Sunday, June 8, 2014

Life is harder without old friends.

Life is so much harder without my former old friends. Sugar and Junk food.

Not to say I am perfect because we all damn well know I am not. Some days it is easier than others to resist temptation.  Friday was a total I don't give a flying fig day. Even though I have been absent for a few weeks I am happy to say that has been the only one. I also nipped it so that it stayed ONE day.

I set myself up by "allowing" myself one sugar filled treat. I rationalized it to myself that it was one cheat and that would be it. Once you allow (at least this is how it was for me) that one break in the armor then the rest of it is easily shattered. You know the whole- Well I already f'ed up this day so I might as well continue. I might have been ok with just that one thing. But then I saw a flavor of ice cream that I haven't seen since I was 5 years old. I just HAD to get a one scoop cone of that. The flavor?  Smurf.  Anyone remember it? Creamy blue raspberry with mini marshmallows. Then that opened the door to some fancy cupcakes.

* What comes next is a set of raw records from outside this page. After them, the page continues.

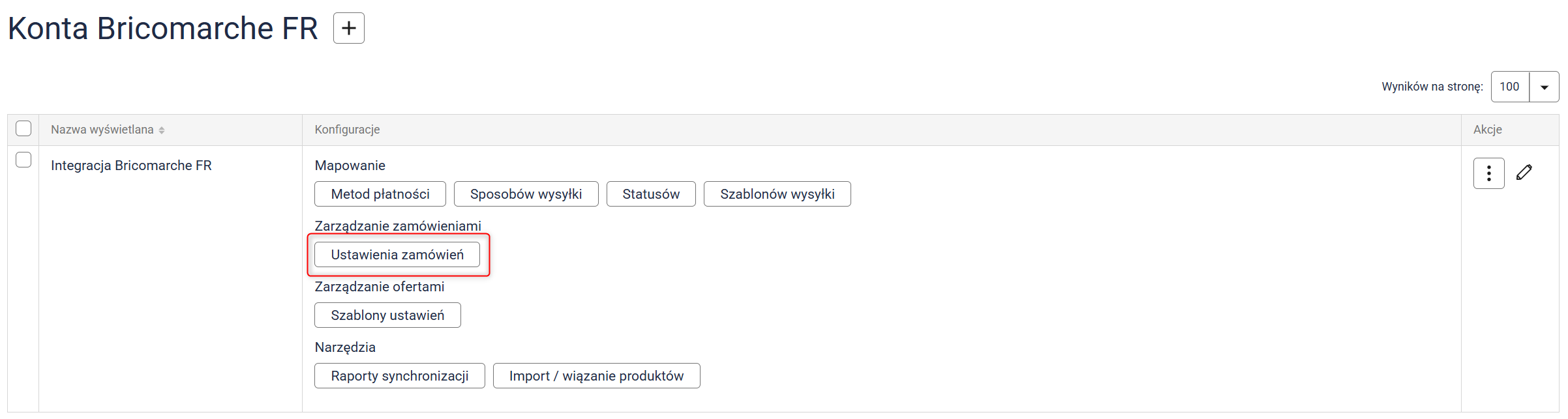Click the Ustawienia zamówień button

click(397, 255)
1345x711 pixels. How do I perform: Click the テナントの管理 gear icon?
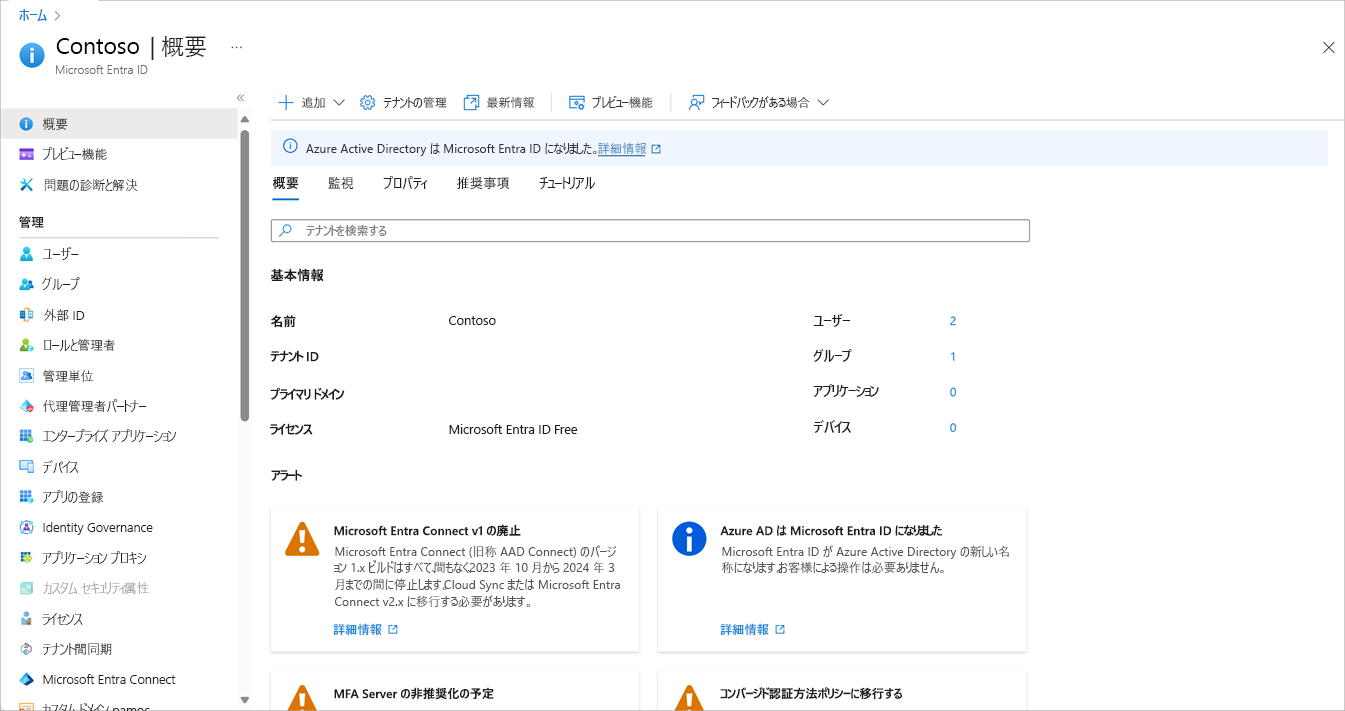[402, 101]
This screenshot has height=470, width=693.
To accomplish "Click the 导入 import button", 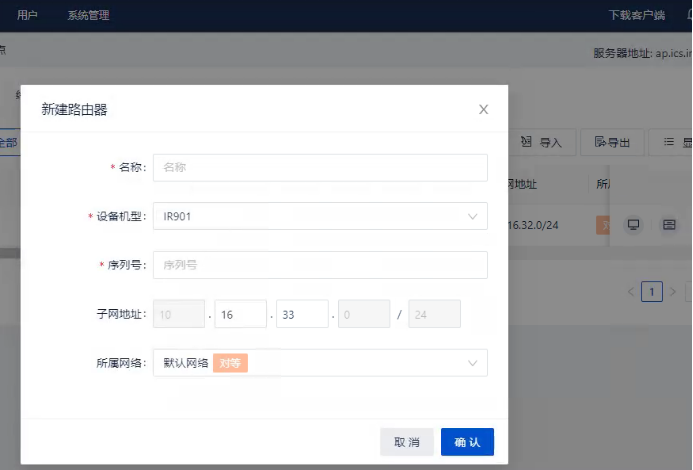I will [x=541, y=143].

I am finding myself sad a lot more often now. I think it is because I am not burying my face in a pint of ice cream or box of little debbies. I have to face certain feeling now that I was able to bury with crap. Right now I am dealing with something borderline traumatic for me. It is so unbelievably dumb I fully admit but it really bothers me. My hair is thinning along the part. I have been unhappy with my hair for a little while now hence the darker wash out dye to see if that helped. Once I realized the thinning I mentioned it to a coworker and she was all like "Yeah, it has been for a while. It shows more when your hair is dirty and in a ponytail" Those words were a smack across the face and really hurt me. It isn't like she intentionally planned to hurt me but to admit you noticed and didn't say a thing to me was the hurtful part.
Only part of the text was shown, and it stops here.